Наконец, нелишне обратить внимание на те разделы, где М. Б. Слуцкий говорит о науке своего времени. Здесь он выступает не столько как мемуарист, сколько как просветитель и популяризатор науки, при каждом случае доносящий до читателя новости с её переднего края. Поэтому не будем отмечать, что некоторые взгляды тут явно устарели, что кишинёвский врач того времени не мог достаточно глубоко разбираться в ядерной физике. Не устарел пафос просветительства. И с уважением стоит отнестись к надеждам автора на то, что прогресс науки сможет разрешить социальные проблемы. Этот раздел завершается на торжественной ноте: «Сбудутся смелые предсказания химиков (Бертело) и радиологов (Содди) и настанет золотой век: исчезнет вражда, борьба за существование, соперничество не только между индивидуумами, но и между народами; настанет рай земной. Это – моё научное кредо».

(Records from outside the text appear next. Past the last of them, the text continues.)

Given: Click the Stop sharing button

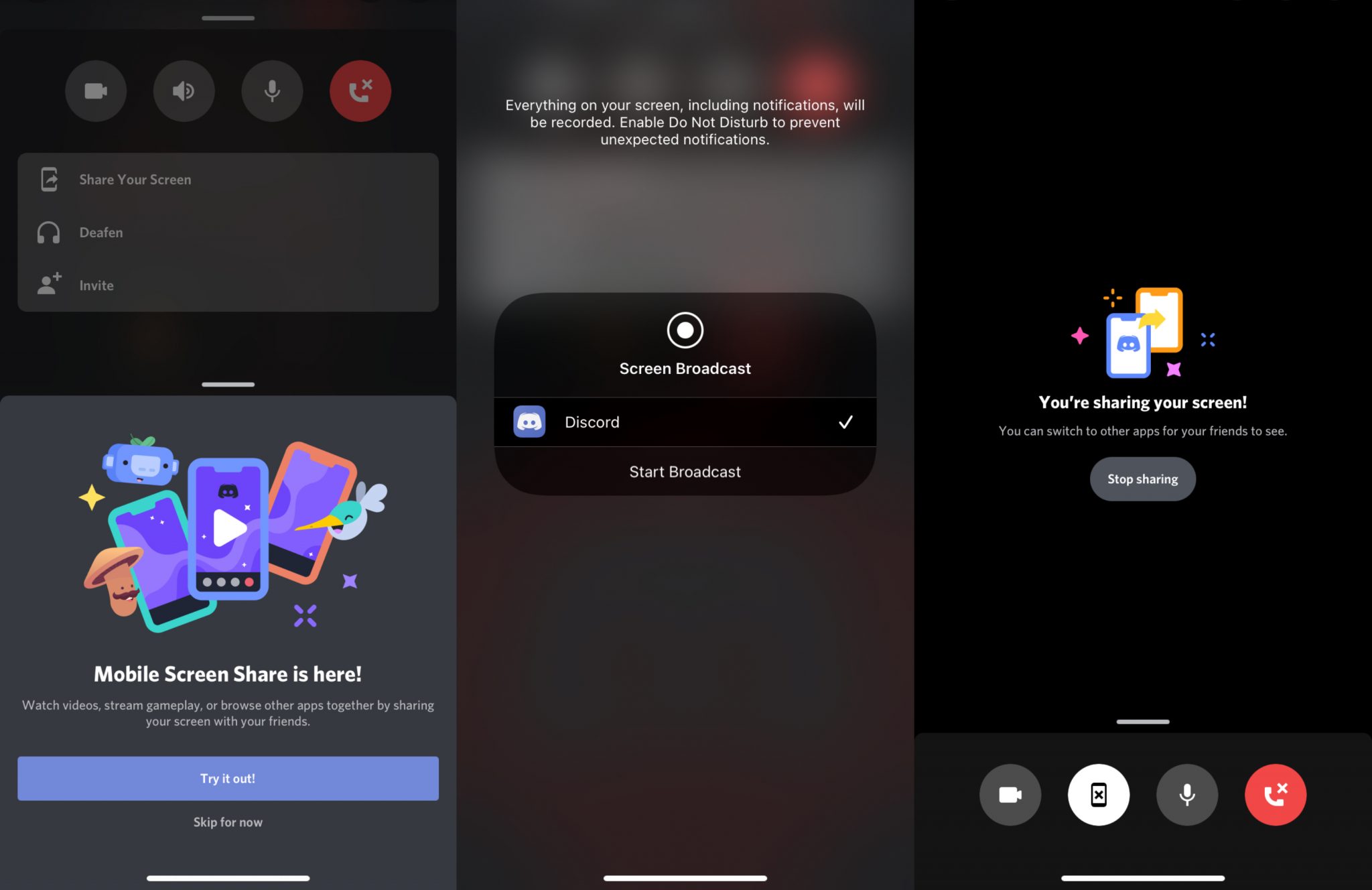Looking at the screenshot, I should coord(1143,477).
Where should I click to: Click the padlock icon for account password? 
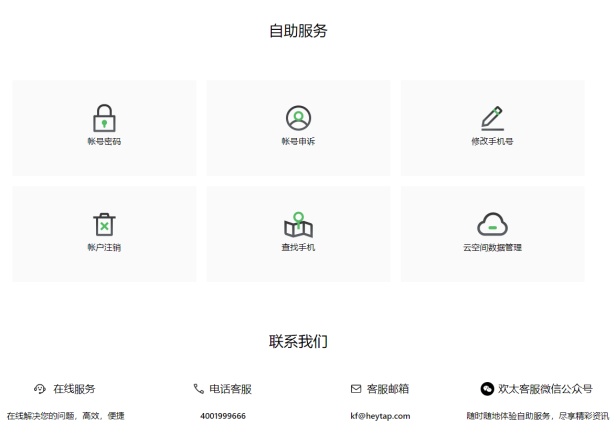[104, 118]
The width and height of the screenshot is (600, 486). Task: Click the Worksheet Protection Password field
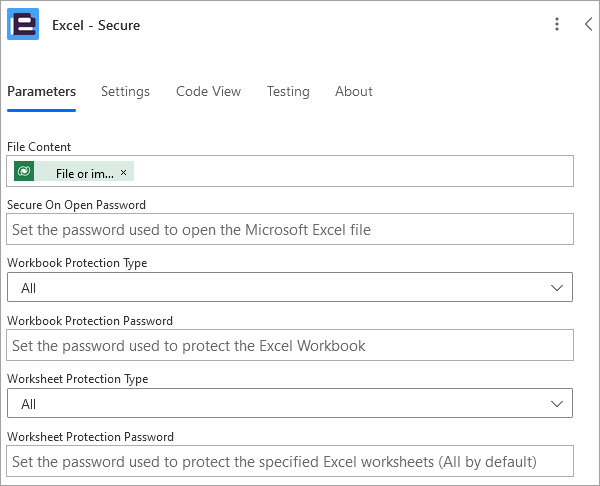coord(290,461)
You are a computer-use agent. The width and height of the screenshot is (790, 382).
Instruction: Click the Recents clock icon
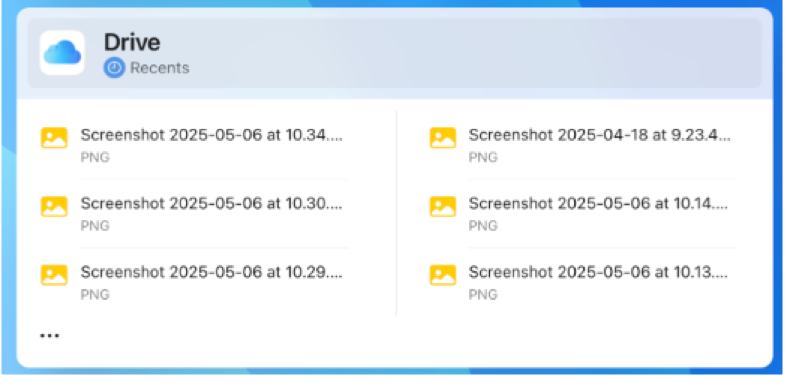(114, 68)
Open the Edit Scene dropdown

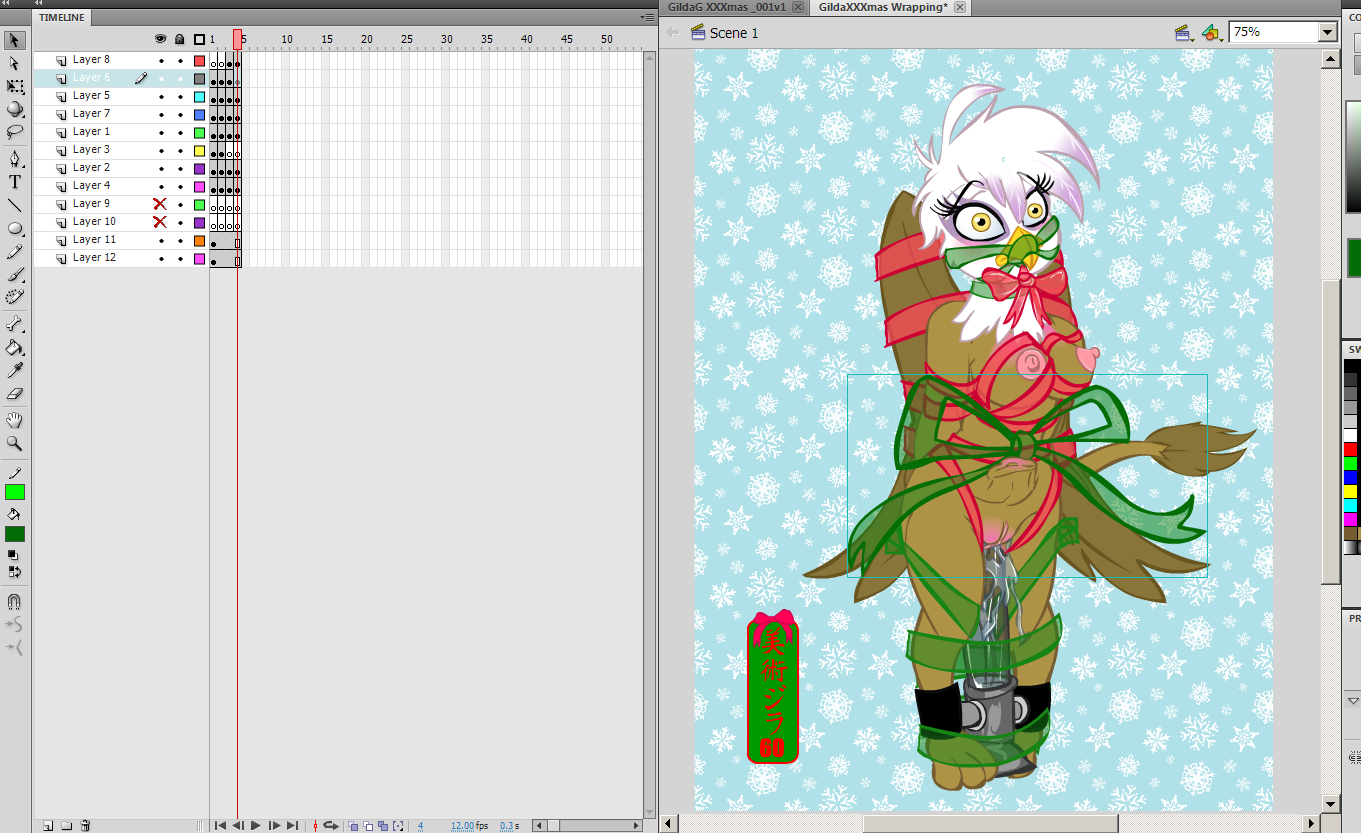click(1185, 33)
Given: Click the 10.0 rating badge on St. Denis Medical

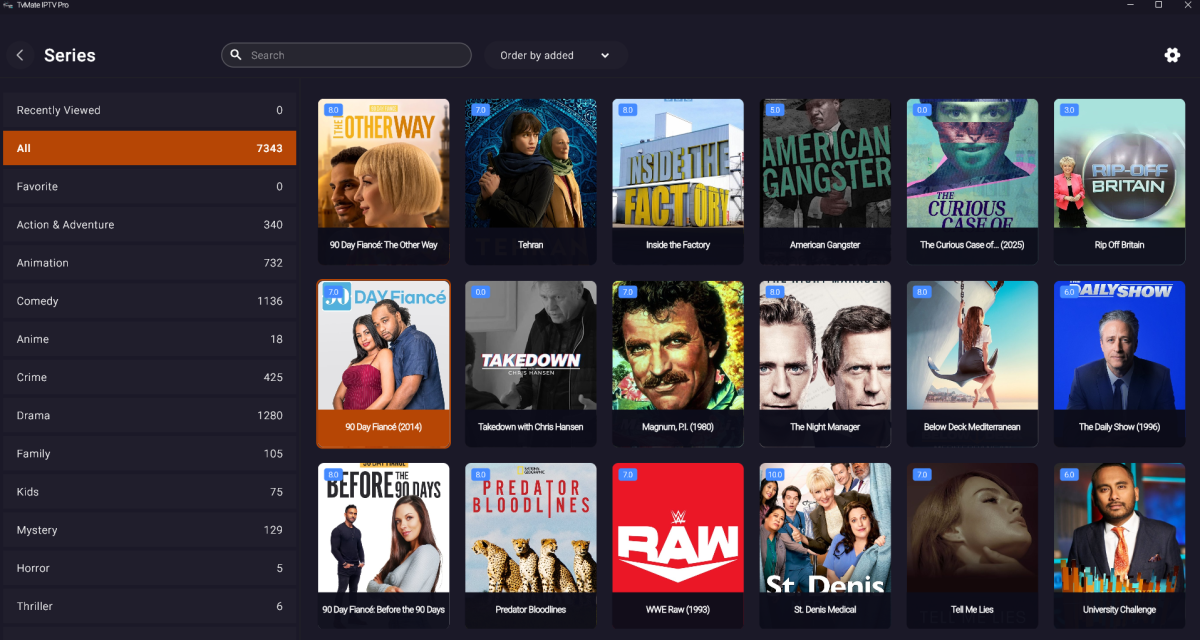Looking at the screenshot, I should tap(775, 474).

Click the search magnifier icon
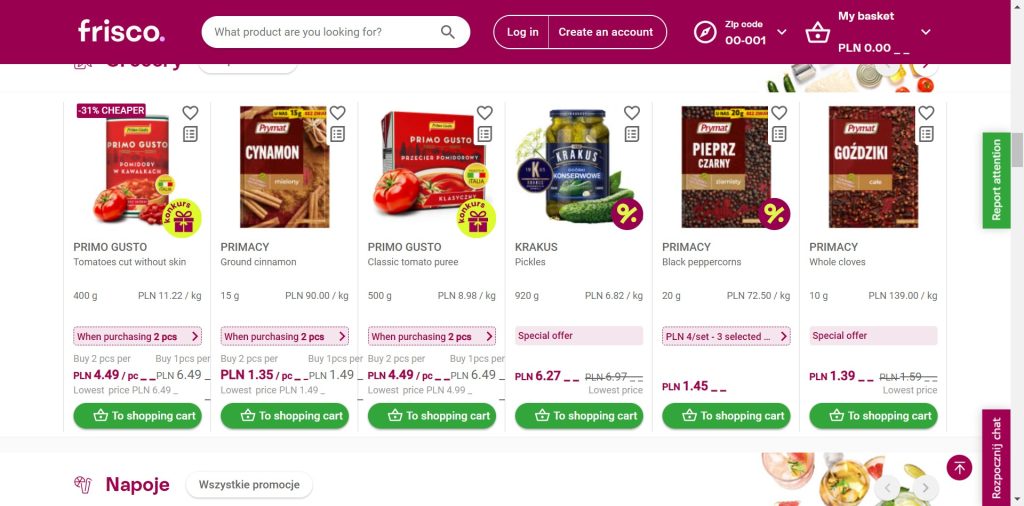tap(448, 32)
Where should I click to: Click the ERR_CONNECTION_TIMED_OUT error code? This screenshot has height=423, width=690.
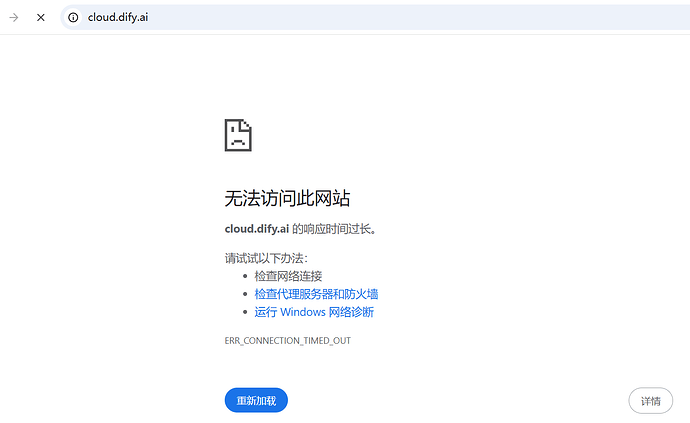[x=287, y=341]
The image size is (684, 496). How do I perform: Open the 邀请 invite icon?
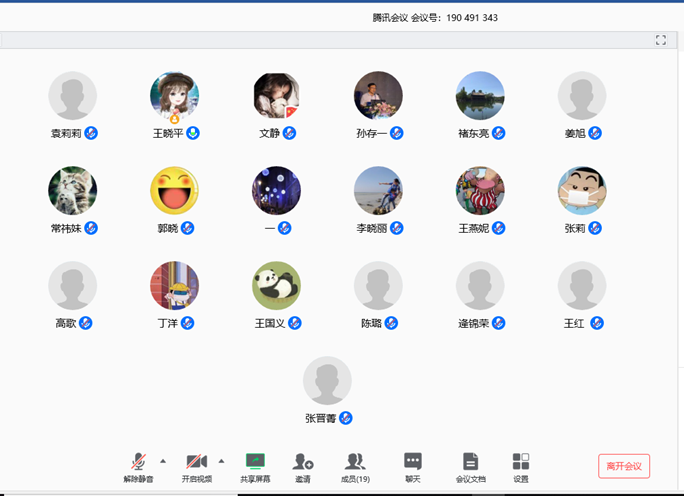pos(303,462)
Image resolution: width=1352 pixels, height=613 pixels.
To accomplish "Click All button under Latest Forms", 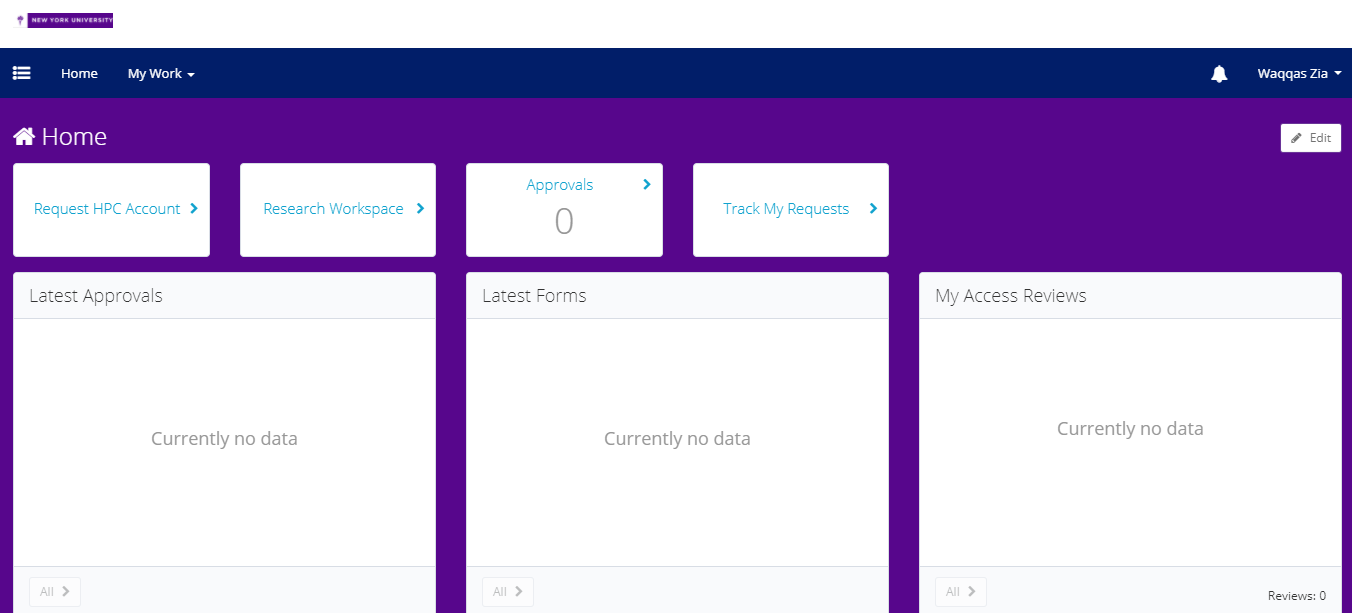I will [x=508, y=592].
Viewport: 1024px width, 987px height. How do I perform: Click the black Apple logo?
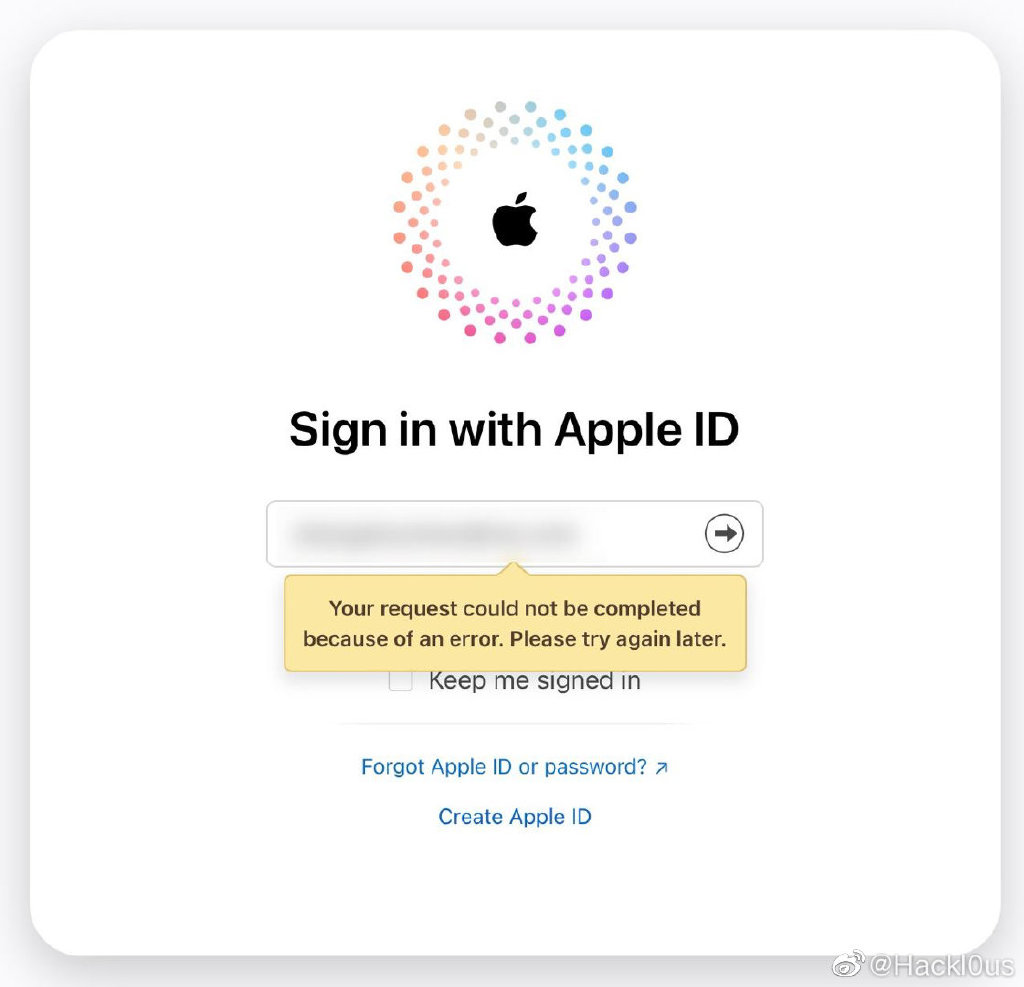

Так определение, которое доктор Слуцкий дал сам себе, – «рядовой интеллигент», – начинает играть новыми красками. И очень характерно, что это – российский интеллигент пореформенной эпохи, земский врач, для которого наука – не просто сфера чистого познания, но средство для практической помощи человечеству. Суждены ему были благие порывы, но и свершить многое было дано – в меру сил, которую сам он не был склонен преувеличивать. Человек, для которого знание и гуманизм были неразделимы, для которого не было жизни вне служения и своему (ставшему своим) городу, и народу, а через них – и всему человечеству. Который разделял «теорию малых дел» в том виде, как её понимали лучшие его коллеги любой национальности. Сочинить очередную утопию или в тысячный раз бросить радикальный лозунг в толпу (а то и бомбу в высокого чиновника) – это не настоящее дело, каким бы оно ни было шумным. А вот вылечить больного ребёнка, защитить в суде невинно обиженного, разъяснить попавшему в тупик человеку его права и возможности – гораздо важнее, гораздо нужнее и понятнее народу. И эту-то линию Моисей Борисович сумел проводить при любой власти, и стойкость при этом от него потребовалась громадная. Его мемуары – прямая иллюстрация к словам Жюля Ренара: «Гораздо труднее быть порядочным человеком в течение недели, чем героем в течение пятнадцати минут».